One of the new Turnbull-Morrison superannuation concepts is the Total Super Balance. In this note, Tony discusses what is included, how it is calculated, and also how it is used
What is the Total Super Balance (TSB)?
Basically it is the dollar value of your super assets but there are a few twists and turns in how it is worked out.
There are three key components of your TSB:
- The market value of the following:
- Your accumulation interests – that is, the money you have in super that isn’t being used to pay a pension
- Allocated pensions or annuities
- Account based pensions or annuities
- Some other market linked pensions or annuities
- Any super benefits that you are transferring near 30 June each year that are not included in any of the items in this list
- For all other pensions and annuities the value used here is the amount used to assess these income streams against your Transfer Balance Cap (I wrote about this topic on 10 April 2017). Please see the link at the end of this note.
- We then subtract away any structured settlement contributions that you might have made to superannuation – these are compensation payments made because of a Court or legal settlements physical or mental illnesses – such as major car accidents – or professional malpractice; these payments do not include Total and Permanent Disability insurance claims which your super fund may have claimed for you
What is the market value of assets?
This is a very important question.
In some cases it is easy to determine the market value of assets. A good example here is listed shares or some fixed interest securities.
For other investments that operate in markets that have less liquidity this can be more difficult. Large super funds and life insurance companies regulated by the Australian Prudential Regulation Authority, have to use national accounting standards to value their assets.
SMSFs have a bit more freedom as far as the valuation of assets is concerned, but the ATO does say the asset values used have to be supportable and preferably done by an independently verifiable expert. For example, many real estate values in various locations have been increasing strongly over recent times and in some cases quite rapidly; however in other locations the value of property has suffered a severe and sustained decline particularly since commodity prices have fallen.
In situations when the value of an asset is fluctuating wildly and unpredictably it would not be wise to use a valuation that is more than a few months old unless you can independently justify your decision for doing this.
If you wouldn’t rely on a valuation to justify the value of an asset when buying or selling it then why would the ATO accept it?
A practical difficulty will be assets that cannot be easily valued or take a considerable period of time for a value to be determined.
When is the TSB calculated?
For most events this is calculated 30 June each year. The first time it will be worked out will be the end of the 2017 financial year and will then apply for the following financial year.
What is the TSB used for?
It is used to determine eligibility for the following five items:
- Making non concessional contributions – that is, personal after tax contributions to super.
- Receiving the government co-contribution.

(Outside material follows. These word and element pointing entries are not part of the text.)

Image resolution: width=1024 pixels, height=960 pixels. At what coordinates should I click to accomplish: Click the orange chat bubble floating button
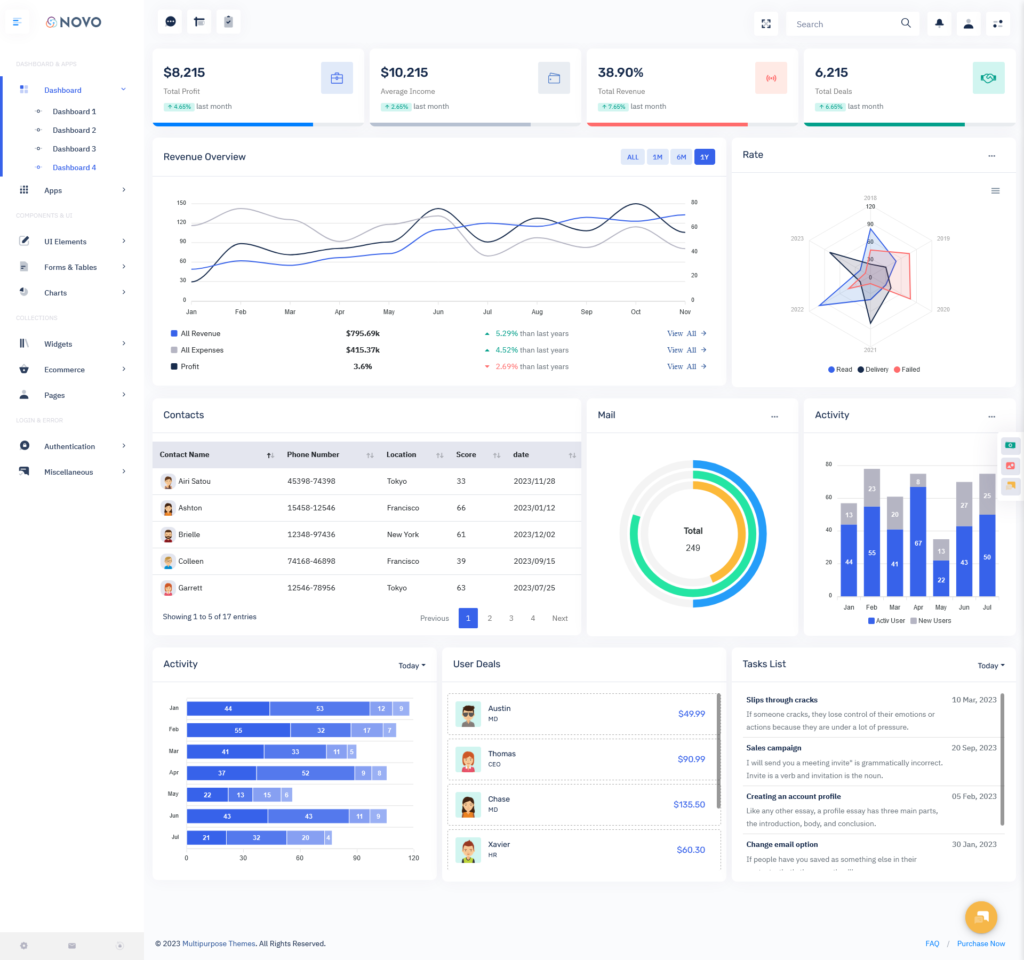pyautogui.click(x=981, y=917)
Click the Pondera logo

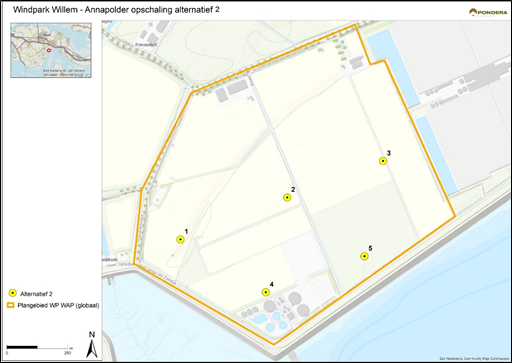488,13
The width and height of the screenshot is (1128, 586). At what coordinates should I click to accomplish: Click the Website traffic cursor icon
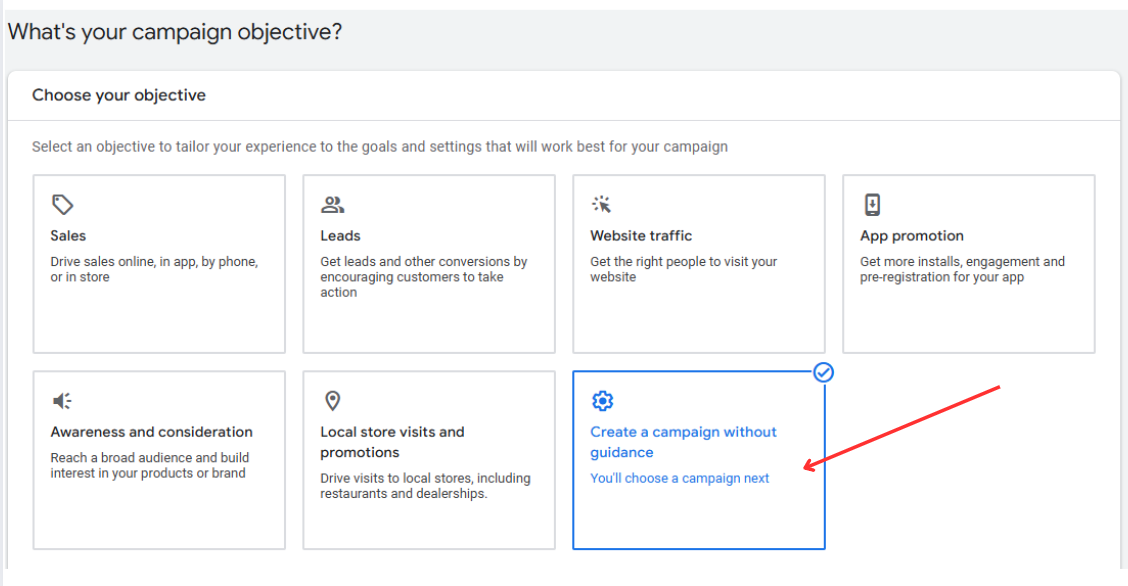(601, 205)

- Eligibility for the spouse contribution tax offset.
- Ability of SMSFs or small APRA funds to use segregated asset accounting (please refer to this article to understand what this term means).
- Make catch up concessional contributions.
For the first four items, your TSB on 30 June in the previous financial year must be less than $1.6m and this rule applies from 1 July 2017. For the first item (making after-tax contributions to super) there may be restrictions on the maximum contribution you can make if your TSB is greater than $1.4m. We will look at how these rules work in my next article.
The fifth and last item commences after June 2018 and to be eligible for this new rule you will need a Total Super Balance of less than $500,000. There are a number of other qualification rules that apply to this measure, however we will not look at these additional rules in any further detail.
The $1.6m threshold will be indexed once accumulated consumer inflation is at least $100,000. There is currently no mechanism to index the $500,000 threshold.
Where will you find out your TSB?
This is an important question because the penalties are quite severe if you get something wrong.
For example, penalty tax will apply for contributions above your non concessional contribution cap if those excess contributions are not withdrawn from the super system.
You will be able to access your Total Super Balance from your MyGov account if you are registered to use this service. Alternatively your tax agent will be able to find out your TSB from the web portal the ATO runs for tax agents. But the data held by the ATO is only as good as the data it has received. Obviously some super funds will be quicker at sending data to the ATO than others and some funds will send incorrect information through. I think your best course of action is to determine this number yourself, especially where you think the ATO has incomplete or incorrect information.